• _Written problem A_
Summarize the comment thread on Rule #1 investing in two sentences.
• _Written problem B_
Carry on the comment thread on Rule #1 investing from the point at which it stops.

Posted by: Ray | October 24, 2007 at 04:01 AM
Hi Phil, just read your book, great stuff but I'm new to this and i all ready signed up with morning star. I was wondering if you could walk me through the numbers on the morning star site? Where do i find the ROIC and the big 5#? Thanks.
Posted by: Paula Verschuren | October 29, 2007 at 12:40 PM
Phil,
I have a question pertaining to the historical charts and how often per day you check them. I have noticed that sometimes the shapes of the curves or the points of crossing when we should buy or sell change depending on what day and what time of day you look at the charts.
Do you really need to watch the curves several times a day to make sure you buy and sell at the right time? How often do you look at the curves to determine your strategy?
Posted by: Josh | November 08, 2007 at 07:01 PM
Phil says he checks the tools after the markets close, at night.
Posted by: anonymous | November 09, 2007 at 07:00 PM
In Chapter 13 you state that there are two times to sell a wonderful company! Shouldn't this be three, to include the time when the tools signal a sell situation even though the market price has not crossed the Sticker price
Posted by: Vinita Malani | November 21, 2007 at 06:05 AM
Hello all,
I am new to rule 1 investing and stumbled upon a website that sells ruleone company lists, where all the calculations are done for you. Does anyone know anything about this? Is it worth exploring? Thanks.
Posted by: H. R. | November 21, 2007 at 12:35 PM
Banks don't have an ROIC value, nor do they have sales. So, what to use instead?
Posted by: David | November 24, 2007 at 07:46 PM
Phil
I have become fan of your after reading your book "Rule #1" and has since recommeded it to many guys who wanted to invest in Stock Market. What is your take on Whole Foods symbol WFMI now. Would you buy it with all the bad news at the $39/- $40/0 price in this market? or would you wait till it comes back down to 35 in near future? Please advice?
Thanks,
Moghis
Posted by: syed | November 26, 2007 at 11:35 AM
Can you help me understand the "wash sale" rule and how this has an effect on returns? (a) for taxable accounts and (b) for 401k accounts. As I watch the 3 arrows I am learning about the "wash sale" rule and want to make sure I don't get hurt due to this IRS rule.

• _Data extract_

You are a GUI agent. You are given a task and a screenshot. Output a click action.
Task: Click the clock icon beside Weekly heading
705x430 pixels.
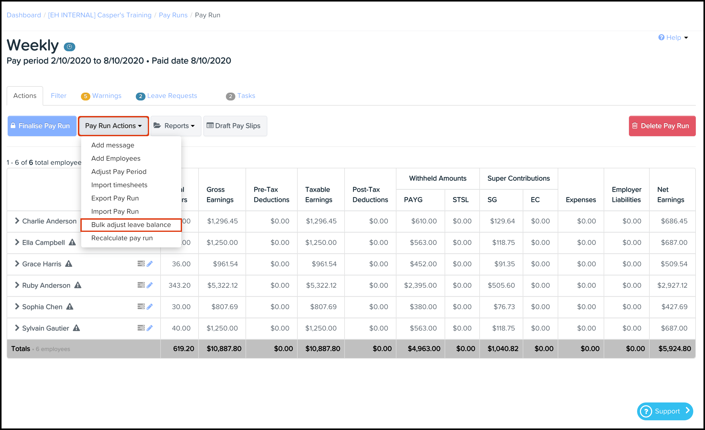(x=69, y=47)
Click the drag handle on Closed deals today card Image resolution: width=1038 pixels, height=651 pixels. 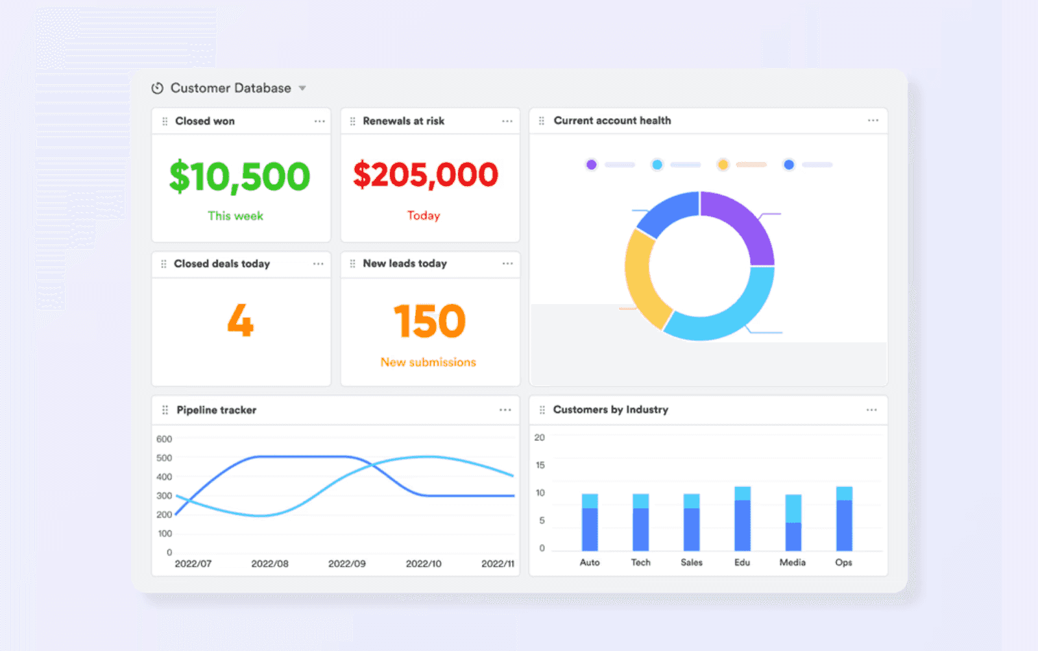click(x=162, y=264)
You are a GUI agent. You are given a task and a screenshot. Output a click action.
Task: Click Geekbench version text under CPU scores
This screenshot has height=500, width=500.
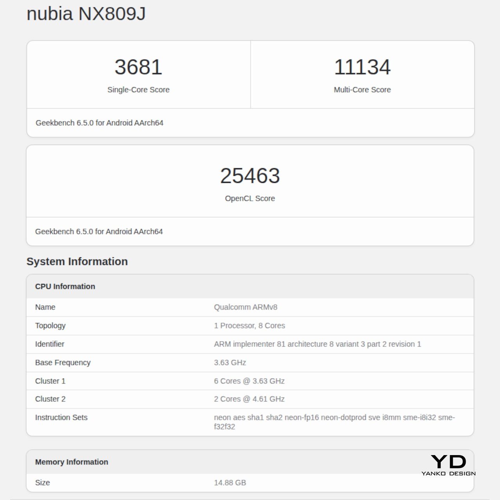click(99, 123)
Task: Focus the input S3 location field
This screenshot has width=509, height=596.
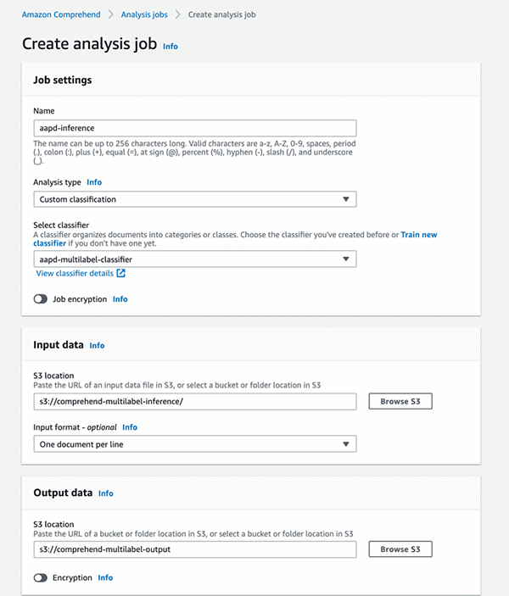Action: pos(194,401)
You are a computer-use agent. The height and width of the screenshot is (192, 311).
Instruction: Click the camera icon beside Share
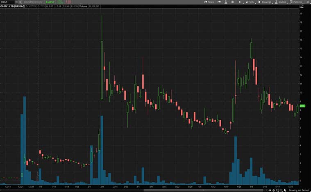coord(218,2)
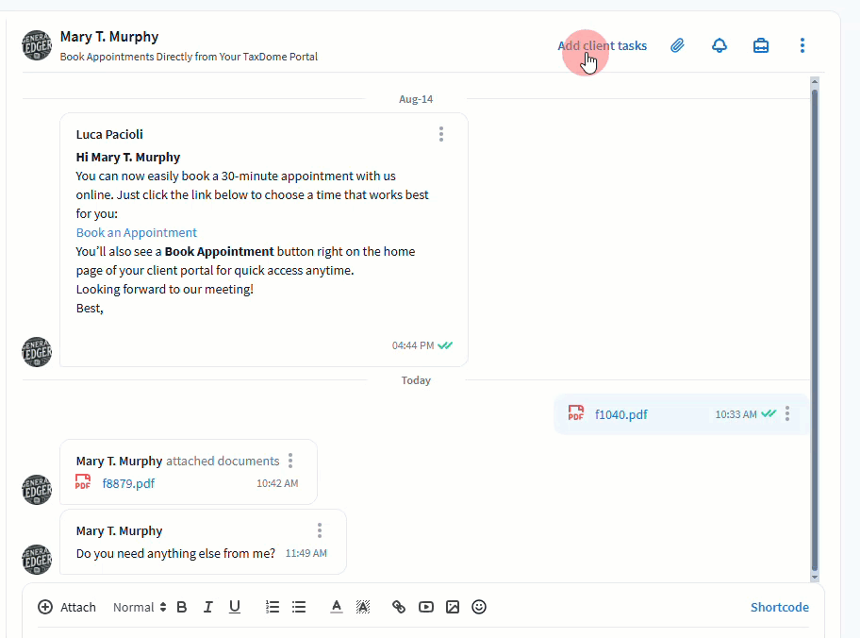Open the briefcase icon in chat header

761,45
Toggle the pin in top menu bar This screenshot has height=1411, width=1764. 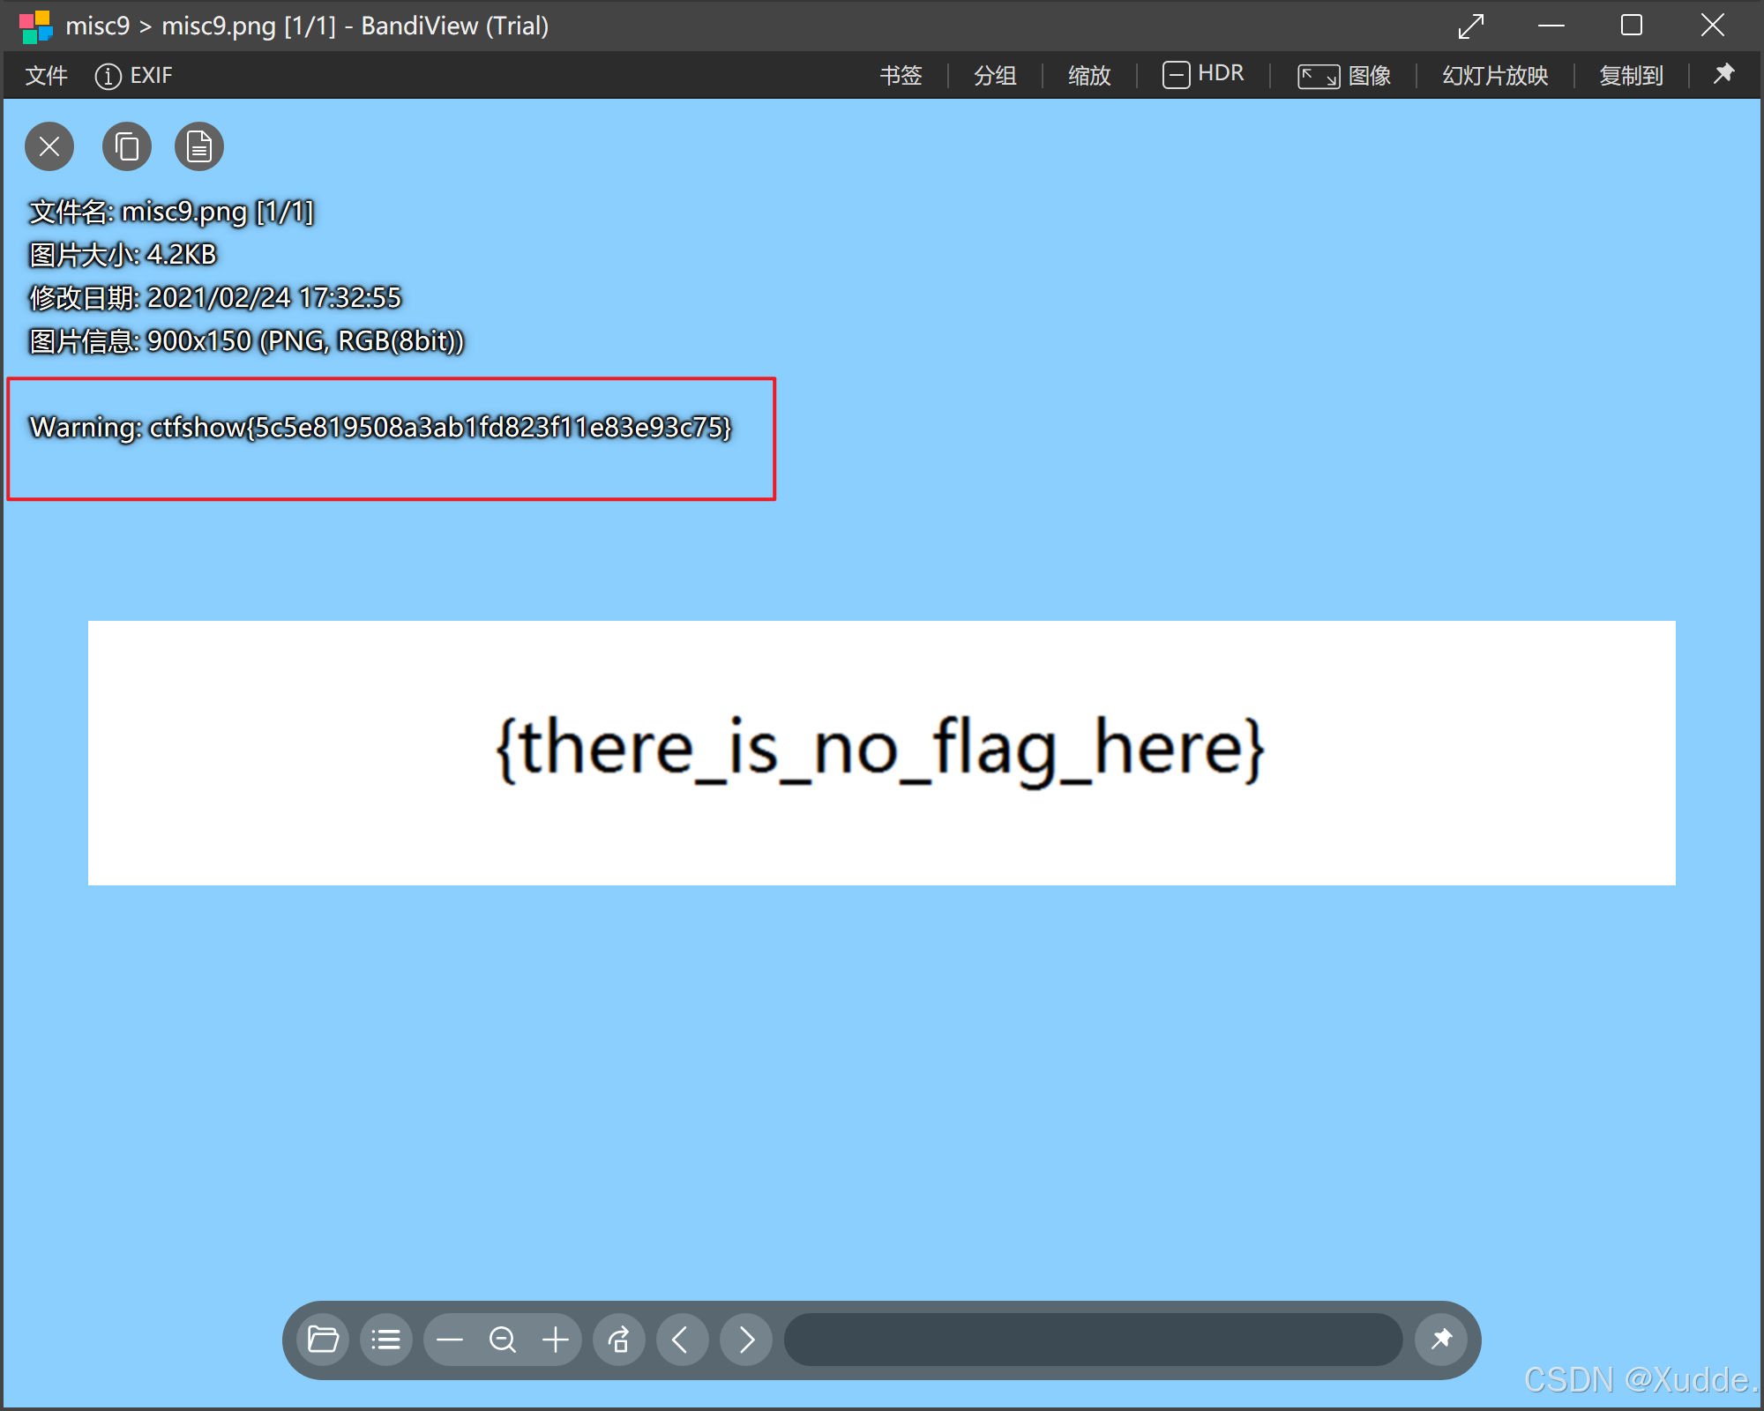pyautogui.click(x=1723, y=74)
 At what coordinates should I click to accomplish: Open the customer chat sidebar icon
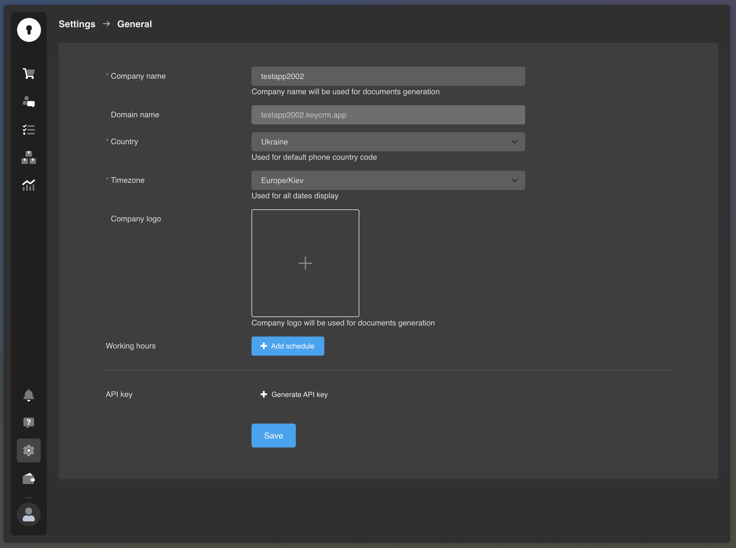[29, 102]
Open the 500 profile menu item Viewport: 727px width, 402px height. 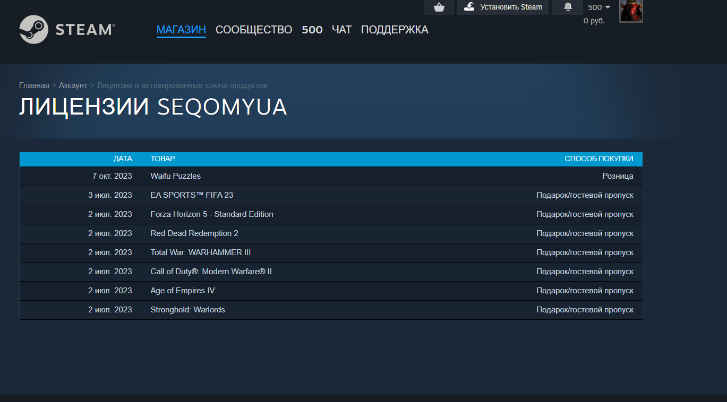tap(312, 30)
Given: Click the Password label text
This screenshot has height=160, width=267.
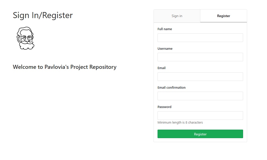Looking at the screenshot, I should pos(164,107).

• _Task response A_
Commenters ask Phil how to find ROIC and the Big Five numbers on the Morning Star site, how often to check the historical charts, whether there should be three times to sell a wonderful company rather than two, and whether to buy Whole Foods at its current price or wait for it to fall to 35. Others ask about a website selling Rule One company lists with the calculations done, what to use for banks since they have no ROIC or sales, and how the wash sale rule affects returns, while one reply notes that Phil checks the tools at night after the markets close.

• _Task response B_
Thanks, Jim
Posted by: James Byers | December 02, 2007 at 03:52 PM
David,
With banks, Phil has advised using ROE instead of ROIC:
http://philtown.typepad.com/phil_towns_blog/2006/10/rule_1_question.html
Posted by: jb | December 03, 2007 at 01:05 PM
Hello Phil,
I just want to know if this equation is right:
ROIC =
(net cash provided by operating activities)/(Total laibility and shareholders' equity)
so I could calculate the last 10 years average ROIC when I'm reading the company's financial reports
Thanks
Posted by: Ziv | December 11, 2007 at 01:20 PM
Ziv,
Here is a post where Phil outlines how to manually calculate ROIC:
http://www.philtown.com/phil_towns_blog/2006/05/all_about_roic.html
Posted by: Laura | December 12, 2007 at 10:37 AM
Hi all
Just finished with the reading of the book and some of the examples in this blog and got started screening some buisnesses.
As it's my first trial please se if I'm doing it right.
One of the buisnesses I've found so far was
Aaron Rent. (RNT)
The big 5 are from MSN
ROIC 11.6% ,11.7% (1,5)
Equity 29.15%, 19.86%, 18%, 14% (1,3,5,9)
EPS 28.95, 26.28,40.34.14.93 (1,3,5,9)
Sales 17.36, 20.91, 19.89,17.64 (1,3,5,9)
Cash 69.8%, -38.7%, 12% (1,3,4)
=======
Current EPS is 1.52
Estimated growth (by analysts) 14.3%
PE 24 (historical was lower than default)
Future EPS 5.79$
Future Price 138.84$
Sticker price 34.32$
MOS 17.16$
Current price 18.58$
=====================
cash flow seems to be not very predictable.
No long term debts.
The people in the head of the company are the ones who got it started.
One thing I'm not sure about, when looking into insider trading, I can see MR LOUDERMILK R CHARLES SR. CEO. selling more than 4M $ worth of shares in Sep. 12-13, 6 days later the stock losses ~6$ in value.
Can this be considered a great buisness or is it something to keep away from????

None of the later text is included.